Homepage » Brexit » Euro to Pound Sterling Exchange Rate Touches Half-Month-Worst despite Strong Eurozone PMIs

Euro to Pound Sterling Exchange Rate Touches Half-Month-Worst despite Strong Eurozone PMIs

Euro to Pound Exchange Rate Struggles to Rebound from Last Week’s Losses 

Hopes that the UK government is taking a firmer stance against the coronavirus pandemic are keeping the Euro to Pound Sterling (EUR/GBP) exchange rate pressured. The Euro (EUR) is struggling to advance despite strong Eurozone data. 

Last week saw EUR/GBP plummet, as the Pound (GBP) capitalised on shifts in market sentiment. EUR/GBP opened the week at the level of 0.9109 and shed over a penny throughout the week. 

EUR/GBP ultimately closed last week at the level of 0.9000. This morning, EUR/GBP dipped even lower, touching on a low of 0.8972, the pair’s lowest level in half a month. 
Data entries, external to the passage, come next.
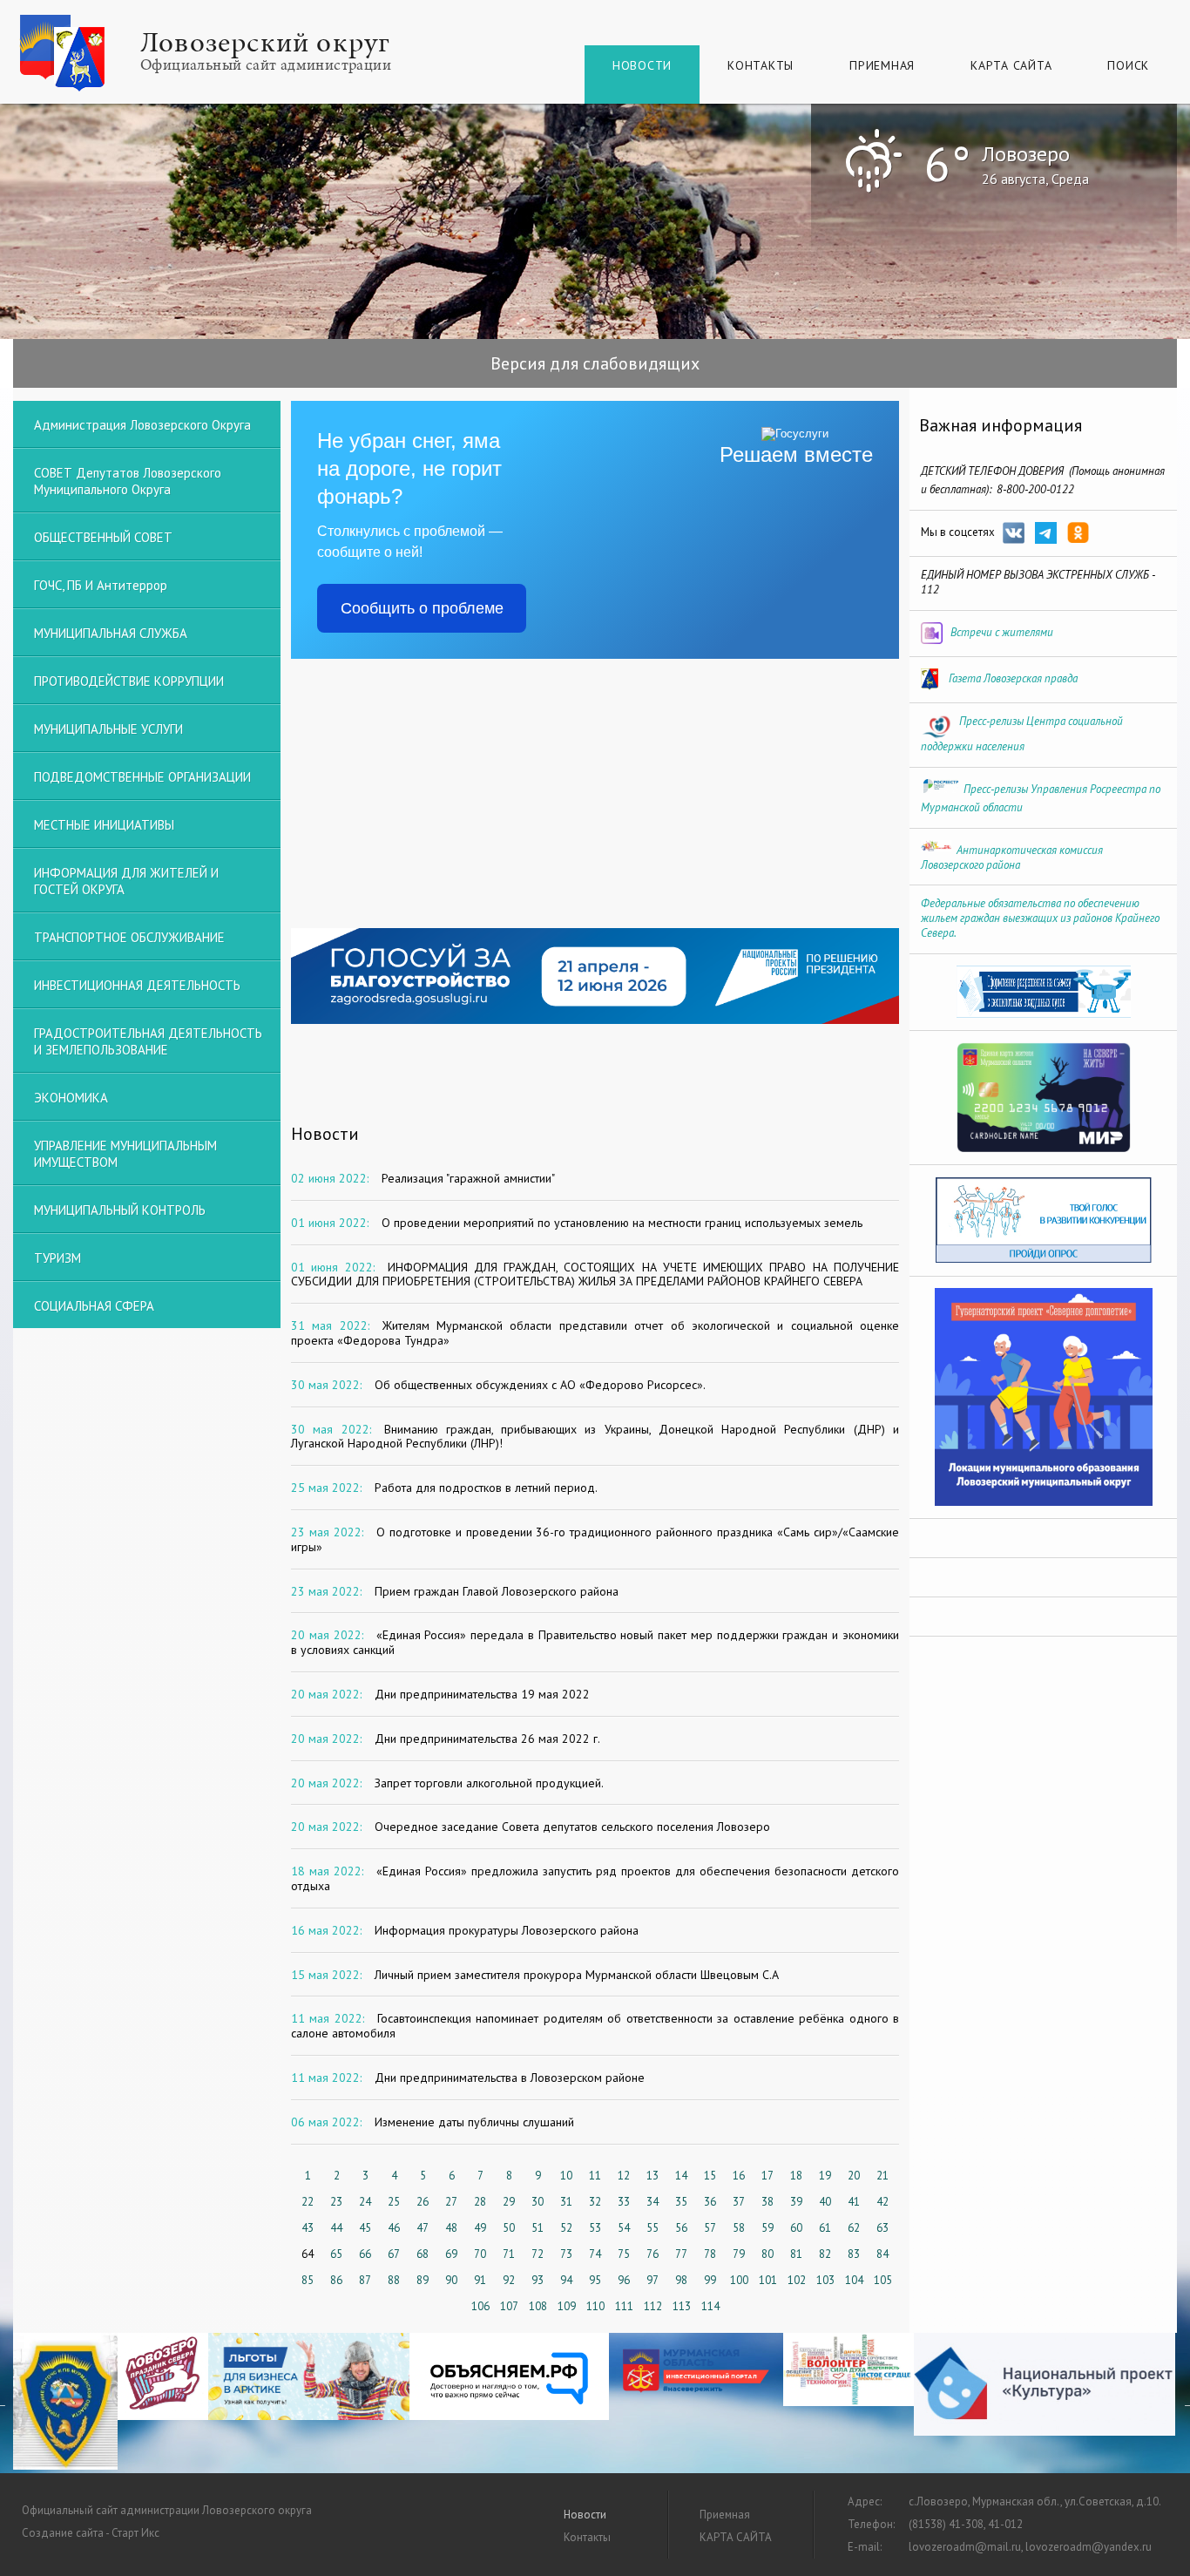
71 (509, 2254)
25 (394, 2201)
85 (307, 2280)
At the time of writing, EUR/GBP is trending closer to the week’s opening levels again. The Euro outlook is still fairly strong overall, so its potential for further losses may be limited. 

Euro (EUR) Exchange Rates Continue to Find Support as Eurozone PMIs Beat Forecasts 

While last week saw the Euro tumble against the Pound, the Euro’s outlook remains fairly strong overall. 
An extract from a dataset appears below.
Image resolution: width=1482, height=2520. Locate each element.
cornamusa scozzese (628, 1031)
The shared currency is being supported by strong Eurozone data, coordinated action on the coronavirus pandemic from EU officials, and weakness in rival currencies. 

The global market’s worsening coronavirus outlook did hit the Euro last week, while the Pound outlook improved. Still, the Euro remains more appealing than most major currencies and the latest Eurozone data continues to show more resilience than expected. 

July’s final Eurozone PMIs were published this morning and beat expectations in most major prints. 

As the Pound’s strength is lingering though, the Euro is struggling to rebound for now. 

Pound (GBP) Exchange Rates Hold Ground for Now as UK Coronavirus Outlook Improves 

The Pound surged across the board last week. Investors piled in the British currency against many major rivals, despite a lack of particularly impressive UK developments or data. 

Analysts noted that the Pound’s gains were largely due to major US Dollar (USD) weakness. It came as investors reassessed their impressions of the US and UK coronavirus outlooks

While the US coronavirus outlook continues to worsen, the UK is being perceived as handling the coronavirus pandemic comparatively better than the US. The UK handling is also being seen as improving, according to Thu Lan Nguyen at Commerzbank: 

‘The trauma of the first phase of the virus, in which the British government introduced a lockdown late compared to most other European countries, which is why the UK temporarily became a corona hotspot, seems to be deep-seated, 

However, the fact that the British government appears to be capable of learning is now being rewarded with a strong Pound,’ 

Today’s UK PMI data fell short of expectations, but it was not enough to dampen the market’s current appetited for Sterling. 

Euro to Pound (EUR/GBP) Exchange Rate Awaits PMIs, Bank of England (BoE) 

The Euro to Pound exchange rate could rebound in the coming sessions, depending on how upcoming data and a key central bank decision unfold. 

July’s final services and composite PMIs from Markit will be published on Wednesday. If the Eurozone stats continue to beat forecasts, the Euro is likely to keep seeing support. 

However, the week’s biggest news will be Thursday’s Bank of England (BoE) policy decision. 

The BoE is not expected to make any surprising announcements on UK monetary policy. However the bank’s tone on the coronavirus pandemic as well as the possibility of any signals on the issue of negative interest rates will be closely watched. 

If the BoE continues to refuse to indicate that negative interest rates are possible, the Pound could give up some of its recent strength. 

The Pound to Euro (GBP/EUR) exchange rate could climb instead if the bank is more hawkish than expected.